Wednesday, September 02, 2009

Federal Police Tell Media To Shut Up About Their Secret Spy Plane

Do the Australian Federal Police have unmanned aerial surveillance planes that they're not yet ready to admit to owning?

After the Australian Federal Police issued a press release explaining, or boasting, that an 'AFP plane' found a missing Victorian government minister in remote wilderness, under heavy cloud cover - he was using a flashlight inside his emergency tent - they quickly changed their minds, removed all references to aerial vehicles they officially do not own or operate in the press release and contacted Australian media to demand they not report what their own media department had told reporters barely an hour before.


The Herald Sun digs deeper :

In a statement released this afternoon, the AFP said they "provided aerial support" to Victoria Police with their search operation and "routinely lease aircraft to support operational activity across the country".

"This capability has been utilised previously in a search capacity," the statement read.

The spy plane revelation - posted on the Victoria Police media website yesterday - was a breach of national security.

The last word from the Australian Federal Police on this issue :
"No further comment will be made in relation to the deployment of any operational assets of the AFP."
How soon before the Australian Federal Police get UAVs not just equipped with extremely sensitive heat-sensing/thermal imaging capability, but also weapons?

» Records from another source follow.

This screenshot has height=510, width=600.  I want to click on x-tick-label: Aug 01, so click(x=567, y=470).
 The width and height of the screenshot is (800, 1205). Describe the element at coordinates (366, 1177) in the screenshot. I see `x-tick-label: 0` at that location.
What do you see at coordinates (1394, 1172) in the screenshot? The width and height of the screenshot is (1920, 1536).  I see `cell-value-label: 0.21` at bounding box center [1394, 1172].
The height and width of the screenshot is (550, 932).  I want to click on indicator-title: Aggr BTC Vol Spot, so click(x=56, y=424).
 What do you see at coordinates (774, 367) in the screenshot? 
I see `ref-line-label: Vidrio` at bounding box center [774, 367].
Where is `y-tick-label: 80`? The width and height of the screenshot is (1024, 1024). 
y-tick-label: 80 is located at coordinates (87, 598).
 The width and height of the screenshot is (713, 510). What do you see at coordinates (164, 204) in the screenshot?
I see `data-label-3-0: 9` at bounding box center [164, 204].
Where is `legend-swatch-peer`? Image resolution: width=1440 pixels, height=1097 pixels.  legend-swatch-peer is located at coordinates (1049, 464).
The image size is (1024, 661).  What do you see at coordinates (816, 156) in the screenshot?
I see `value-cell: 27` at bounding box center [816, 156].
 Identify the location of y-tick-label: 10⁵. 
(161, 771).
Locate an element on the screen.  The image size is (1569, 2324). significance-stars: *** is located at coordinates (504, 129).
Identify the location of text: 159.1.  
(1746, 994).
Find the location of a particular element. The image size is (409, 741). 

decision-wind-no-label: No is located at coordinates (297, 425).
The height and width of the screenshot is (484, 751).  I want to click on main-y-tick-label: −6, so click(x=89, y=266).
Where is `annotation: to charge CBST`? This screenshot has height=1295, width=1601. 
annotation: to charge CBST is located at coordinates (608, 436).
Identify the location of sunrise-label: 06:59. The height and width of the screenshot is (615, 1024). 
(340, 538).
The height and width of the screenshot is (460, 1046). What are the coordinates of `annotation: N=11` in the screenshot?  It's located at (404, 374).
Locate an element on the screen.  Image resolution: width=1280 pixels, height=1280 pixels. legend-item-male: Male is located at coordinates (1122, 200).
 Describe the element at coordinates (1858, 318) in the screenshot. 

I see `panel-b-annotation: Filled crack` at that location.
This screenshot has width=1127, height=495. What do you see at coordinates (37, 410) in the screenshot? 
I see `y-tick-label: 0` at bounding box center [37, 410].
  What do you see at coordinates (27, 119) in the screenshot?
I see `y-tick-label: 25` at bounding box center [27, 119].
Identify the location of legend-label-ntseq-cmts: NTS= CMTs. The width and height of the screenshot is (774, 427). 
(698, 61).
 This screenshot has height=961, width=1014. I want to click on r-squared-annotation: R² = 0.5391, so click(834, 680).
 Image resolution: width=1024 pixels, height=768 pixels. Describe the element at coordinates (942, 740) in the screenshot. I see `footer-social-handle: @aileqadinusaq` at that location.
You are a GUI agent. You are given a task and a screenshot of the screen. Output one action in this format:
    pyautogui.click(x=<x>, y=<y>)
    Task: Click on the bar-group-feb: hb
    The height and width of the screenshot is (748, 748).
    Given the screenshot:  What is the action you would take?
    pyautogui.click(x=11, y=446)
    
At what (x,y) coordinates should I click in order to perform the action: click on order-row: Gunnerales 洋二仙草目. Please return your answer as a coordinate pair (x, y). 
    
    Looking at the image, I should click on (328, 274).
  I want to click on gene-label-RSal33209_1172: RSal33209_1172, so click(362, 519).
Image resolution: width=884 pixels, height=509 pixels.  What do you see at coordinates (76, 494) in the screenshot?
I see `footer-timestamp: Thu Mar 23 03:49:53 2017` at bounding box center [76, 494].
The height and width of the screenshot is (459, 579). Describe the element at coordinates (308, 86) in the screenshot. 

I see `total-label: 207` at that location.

You don't have to be a conspiracy theorist to assume that UAV makers have already pitched their vehicles, and given demos, to the Australian Federal Police. Along with Israel, Australian companies have had enormous success selling UAVs to both armies and police forces across the world.

The question is how many did the AFP buy? And were those purchases part of a black (off the books) budget?

The Australian Federal Police recently took part in 'urban operations' training during Operation Talisman Saber war games held in Queensland. As part of the military exercises, unmanned aerial vehicles from the 20 Surveillance and Target Acquisition Regiment were also used, according to the Defence Department's own website.